Global oil prices dived to multi-week lows on Tuesday on fading Syria worries and ahead of the US Federal Reserve meeting, traders said.
New York's main contract, West Texas Intermediate for October, sank to $105.50 a barrel -- which was last witnessed in early September. It later stood at $105.37, down $1.03 from Monday's
Brent North Sea crude for delivery in November slid to a five-week low at $108.02. The contract then pulled back slightly to $108.24, down $1.83 from Monday.
"Oil prices have fallen through the day... as the threat of military action (in Syria) continues to dissipate," said analyst Joe Conlan at British-based energy consultancy Inenco.
He added: "News that production would resume at one of the largest oil fields in western Libya helped prices fall yet further, with an agreement between the government and demonstrators having been reached."
The oil market had plunged by more than a dollar and a half on Monday, as investors reacted to the weekend deal between US Secretary of State John Kerry and his Russian counterpart Sergei Lavrov to dismantle Syria's chemical weapons by mid-2014.
Investors had feared that a possible US-led strike on Syria in retaliation for its alleged use of chemical weapons against its own people would spark a wider conflict in the crude-rich Middle East.
Meanwhile, Western powers were poised on Tuesday to press their efforts for a UN resolution to rid Syria of chemical weapons, one day after a report by the world body describing a "chilling" sarin gas attack there.
United Nations experts, without assigning blame, said they had gathered "clear and convincing evidence" that surface-to-surface rockets took sarin gas into the opposition-held Damascus suburb of Ghouta on August 21.
The United States had threatened a military strike on Syria over the attack, which it said killed more than 1,400 people. Washington said responsibility for the attack rests squarely with the regime of President Bashar al-Assad.
"Crude oil prices fell after a Russia-United States agreement was established to gather and destroy Syria's chemical weapons," Teoh Say Hwa, head of investment at Phillip Futures in Singapore, said in a note.
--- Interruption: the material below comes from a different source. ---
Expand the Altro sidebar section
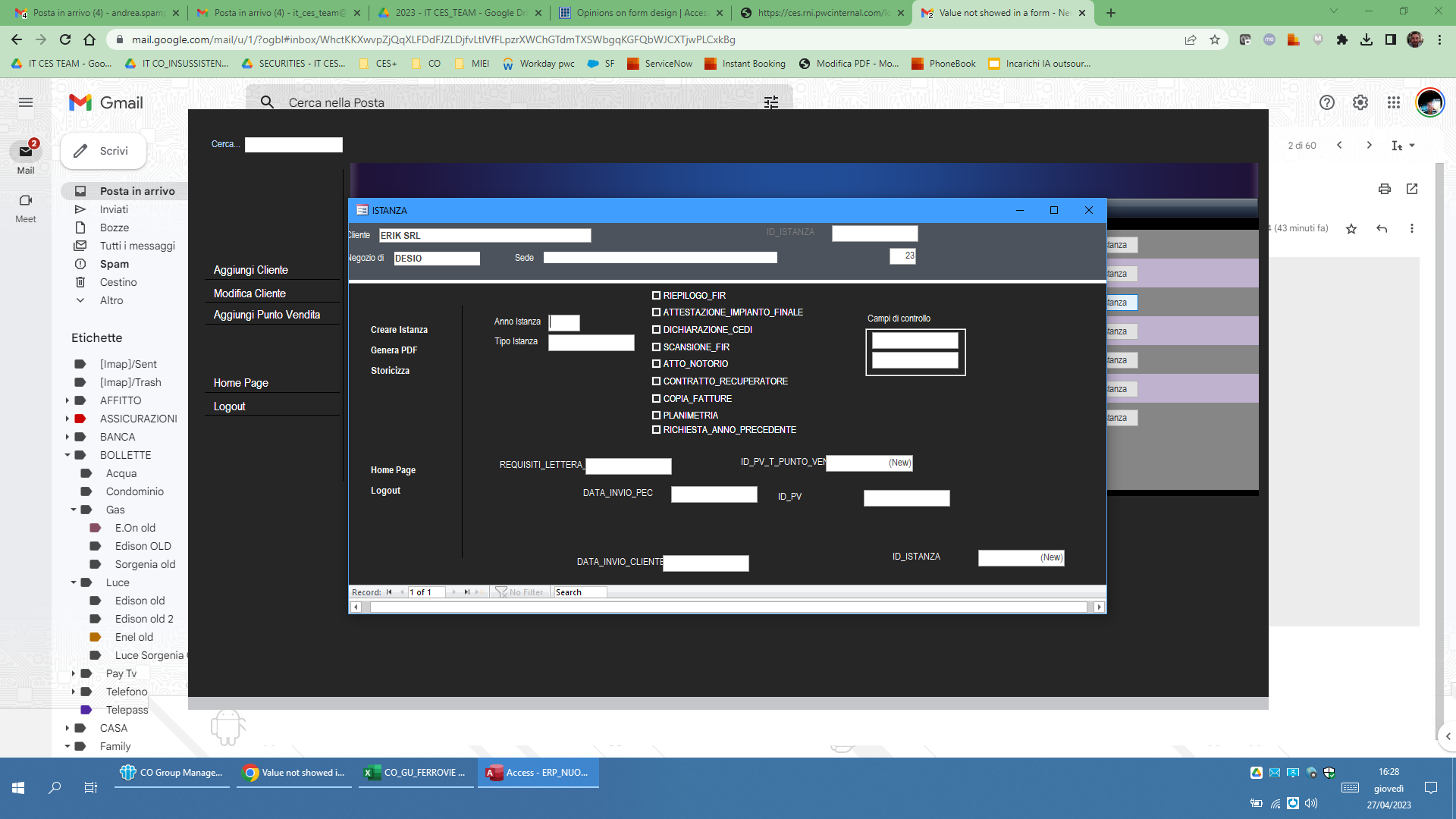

"This helped to ease investor (concerns) as the risk premium attached to possible US military intervention in Syria is now being removed," she said.
Elsewhere, traders are also awaiting the outcome of a two-day monetary policy gathering of the US Federal Reserve.
Policymakers are widely expected to announce the start of a pull-back of the central bank's massive asset-purchase programme, known as quantitative easing (QE). The meeting concludes on Thursday.
"Further falls may be seen should the US Federal Reserve decide to wind up its stimulus programme, which analysts expect to be announced," added Inenco analyst Conlan.
"This would strengthen the dollar and help to further suppress prices."